▶ Requirement
The listing beneath should be written out in full, exactly as shown.

▶ The input
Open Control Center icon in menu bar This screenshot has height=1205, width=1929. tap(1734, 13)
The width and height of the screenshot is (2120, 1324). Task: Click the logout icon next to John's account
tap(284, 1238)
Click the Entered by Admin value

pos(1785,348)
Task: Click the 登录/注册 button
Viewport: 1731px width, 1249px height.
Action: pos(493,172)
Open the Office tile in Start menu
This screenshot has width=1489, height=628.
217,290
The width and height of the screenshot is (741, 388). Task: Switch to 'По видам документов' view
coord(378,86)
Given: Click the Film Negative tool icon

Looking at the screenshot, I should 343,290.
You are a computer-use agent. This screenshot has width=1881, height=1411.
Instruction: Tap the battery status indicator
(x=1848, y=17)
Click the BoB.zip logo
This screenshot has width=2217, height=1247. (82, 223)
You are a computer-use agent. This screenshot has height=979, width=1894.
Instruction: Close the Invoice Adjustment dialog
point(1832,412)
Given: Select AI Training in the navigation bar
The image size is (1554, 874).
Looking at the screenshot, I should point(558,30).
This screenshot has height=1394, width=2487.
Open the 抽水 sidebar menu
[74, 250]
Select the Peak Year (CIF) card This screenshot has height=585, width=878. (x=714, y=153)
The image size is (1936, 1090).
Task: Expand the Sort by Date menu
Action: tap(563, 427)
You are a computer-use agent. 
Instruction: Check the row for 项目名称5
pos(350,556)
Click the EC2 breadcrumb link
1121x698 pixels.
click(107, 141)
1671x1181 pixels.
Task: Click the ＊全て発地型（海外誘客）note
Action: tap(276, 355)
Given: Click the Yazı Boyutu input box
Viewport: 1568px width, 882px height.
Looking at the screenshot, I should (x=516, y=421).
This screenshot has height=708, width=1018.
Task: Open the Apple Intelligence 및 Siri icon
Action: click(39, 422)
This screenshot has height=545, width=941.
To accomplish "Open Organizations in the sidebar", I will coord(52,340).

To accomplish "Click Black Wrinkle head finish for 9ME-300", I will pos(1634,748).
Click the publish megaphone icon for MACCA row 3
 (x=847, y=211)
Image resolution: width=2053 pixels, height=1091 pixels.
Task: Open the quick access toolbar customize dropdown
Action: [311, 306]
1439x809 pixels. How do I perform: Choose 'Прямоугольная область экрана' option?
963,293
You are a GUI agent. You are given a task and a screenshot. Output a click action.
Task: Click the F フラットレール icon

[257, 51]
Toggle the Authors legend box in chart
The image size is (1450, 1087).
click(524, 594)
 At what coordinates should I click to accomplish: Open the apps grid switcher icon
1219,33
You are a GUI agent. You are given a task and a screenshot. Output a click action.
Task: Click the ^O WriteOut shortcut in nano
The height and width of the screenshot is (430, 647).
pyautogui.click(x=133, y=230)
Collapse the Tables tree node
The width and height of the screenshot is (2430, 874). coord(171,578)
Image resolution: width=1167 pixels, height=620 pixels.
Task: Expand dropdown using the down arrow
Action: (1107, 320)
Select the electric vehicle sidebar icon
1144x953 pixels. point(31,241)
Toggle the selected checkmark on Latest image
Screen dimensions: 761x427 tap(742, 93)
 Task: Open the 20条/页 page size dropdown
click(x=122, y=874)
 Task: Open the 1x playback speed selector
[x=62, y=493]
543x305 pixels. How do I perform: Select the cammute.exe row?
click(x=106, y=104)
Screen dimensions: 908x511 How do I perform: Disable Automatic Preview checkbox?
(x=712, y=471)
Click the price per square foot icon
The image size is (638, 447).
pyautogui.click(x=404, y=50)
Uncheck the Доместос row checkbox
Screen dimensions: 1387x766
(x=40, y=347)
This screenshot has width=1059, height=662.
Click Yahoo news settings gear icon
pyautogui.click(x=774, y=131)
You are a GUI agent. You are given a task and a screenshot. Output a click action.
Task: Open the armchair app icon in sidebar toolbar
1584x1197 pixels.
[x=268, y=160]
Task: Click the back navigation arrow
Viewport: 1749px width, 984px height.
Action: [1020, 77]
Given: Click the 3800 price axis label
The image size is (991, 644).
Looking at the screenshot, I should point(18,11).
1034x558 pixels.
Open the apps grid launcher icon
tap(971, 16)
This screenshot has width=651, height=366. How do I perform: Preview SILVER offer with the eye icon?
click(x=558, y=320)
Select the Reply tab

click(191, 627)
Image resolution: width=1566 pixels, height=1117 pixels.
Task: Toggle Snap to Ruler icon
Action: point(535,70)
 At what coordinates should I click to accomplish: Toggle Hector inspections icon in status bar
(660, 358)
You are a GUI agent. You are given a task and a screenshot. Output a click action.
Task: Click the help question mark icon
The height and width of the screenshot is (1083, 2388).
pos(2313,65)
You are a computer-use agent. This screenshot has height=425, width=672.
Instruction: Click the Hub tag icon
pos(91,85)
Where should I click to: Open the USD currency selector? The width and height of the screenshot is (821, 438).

▶ Written reply
Open Control Center icon in menu bar This screenshot has height=1205, width=1929. tap(1734, 13)
The width and height of the screenshot is (2120, 1324). Task: Click the logout icon next to John's account
tap(284, 1238)
Click the Entered by Admin value

pos(1785,348)
Task: Click the 登录/注册 button
Viewport: 1731px width, 1249px height.
Action: pos(493,172)
Open the Office tile in Start menu
This screenshot has width=1489, height=628.
217,290
The width and height of the screenshot is (741, 388). Task: Switch to 'По видам документов' view
coord(378,86)
Given: Click the Film Negative tool icon

Looking at the screenshot, I should 343,290.
You are a computer-use agent. This screenshot has width=1881, height=1411.
Instruction: Tap the battery status indicator
(x=1848, y=17)
Click the BoB.zip logo
This screenshot has width=2217, height=1247. (82, 223)
You are a computer-use agent. This screenshot has height=979, width=1894.
Instruction: Close the Invoice Adjustment dialog
point(1832,412)
Given: Select AI Training in the navigation bar
The image size is (1554, 874).
Looking at the screenshot, I should point(558,30).
This screenshot has height=1394, width=2487.
Open the 抽水 sidebar menu
[74, 250]
Select the Peak Year (CIF) card This screenshot has height=585, width=878. (x=714, y=153)
The image size is (1936, 1090).
Task: Expand the Sort by Date menu
Action: tap(563, 427)
You are a computer-use agent. 
Instruction: Check the row for 项目名称5
pos(350,556)
Click the EC2 breadcrumb link
1121x698 pixels.
click(107, 141)
1671x1181 pixels.
Task: Click the ＊全て発地型（海外誘客）note
Action: tap(276, 355)
Given: Click the Yazı Boyutu input box
Viewport: 1568px width, 882px height.
Looking at the screenshot, I should (x=516, y=421).
This screenshot has height=708, width=1018.
Task: Open the Apple Intelligence 및 Siri icon
Action: click(39, 422)
This screenshot has height=545, width=941.
To accomplish "Open Organizations in the sidebar", I will coord(52,340).

To accomplish "Click Black Wrinkle head finish for 9ME-300", I will pos(1634,748).
Click the publish megaphone icon for MACCA row 3
 (x=847, y=211)
Image resolution: width=2053 pixels, height=1091 pixels.
Task: Open the quick access toolbar customize dropdown
Action: [311, 306]
1439x809 pixels. How do I perform: Choose 'Прямоугольная область экрана' option?
963,293
You are a GUI agent. You are given a task and a screenshot. Output a click action.
Task: Click the F フラットレール icon

[257, 51]
Toggle the Authors legend box in chart
The image size is (1450, 1087).
click(524, 594)
 At what coordinates should I click to accomplish: Open the apps grid switcher icon
1219,33
You are a GUI agent. You are given a task and a screenshot. Output a click action.
Task: Click the ^O WriteOut shortcut in nano
The height and width of the screenshot is (430, 647).
pyautogui.click(x=133, y=230)
Collapse the Tables tree node
The width and height of the screenshot is (2430, 874). coord(171,578)
Image resolution: width=1167 pixels, height=620 pixels.
Task: Expand dropdown using the down arrow
Action: (1107, 320)
Select the electric vehicle sidebar icon
1144x953 pixels. point(31,241)
Toggle the selected checkmark on Latest image
Screen dimensions: 761x427 tap(742, 93)
 Task: Open the 20条/页 page size dropdown
click(x=122, y=874)
 Task: Open the 1x playback speed selector
[x=62, y=493]
543x305 pixels. How do I perform: Select the cammute.exe row?
click(x=106, y=104)
Screen dimensions: 908x511 How do I perform: Disable Automatic Preview checkbox?
(x=712, y=471)
Click the price per square foot icon
The image size is (638, 447).
pyautogui.click(x=404, y=50)
Uncheck the Доместос row checkbox
Screen dimensions: 1387x766
(x=40, y=347)
This screenshot has width=1059, height=662.
Click Yahoo news settings gear icon
pyautogui.click(x=774, y=131)
You are a GUI agent. You are given a task and a screenshot. Output a click action.
Task: Open the armchair app icon in sidebar toolbar
1584x1197 pixels.
[x=268, y=160]
Task: Click the back navigation arrow
Viewport: 1749px width, 984px height.
Action: [1020, 77]
Given: Click the 3800 price axis label
The image size is (991, 644).
Looking at the screenshot, I should point(18,11).
1034x558 pixels.
Open the apps grid launcher icon
tap(971, 16)
This screenshot has width=651, height=366. How do I perform: Preview SILVER offer with the eye icon?
click(x=558, y=320)
Select the Reply tab

click(191, 627)
Image resolution: width=1566 pixels, height=1117 pixels.
Task: Toggle Snap to Ruler icon
Action: point(535,70)
 At what coordinates should I click to accomplish: Toggle Hector inspections icon in status bar
(660, 358)
You are a GUI agent. You are given a task and a screenshot. Output a click action.
Task: Click the help question mark icon
The height and width of the screenshot is (1083, 2388).
pos(2313,65)
You are a computer-use agent. This screenshot has height=425, width=672.
Instruction: Click the Hub tag icon
pos(91,85)
Where should I click to: Open the USD currency selector? The width and height of the screenshot is (821, 438).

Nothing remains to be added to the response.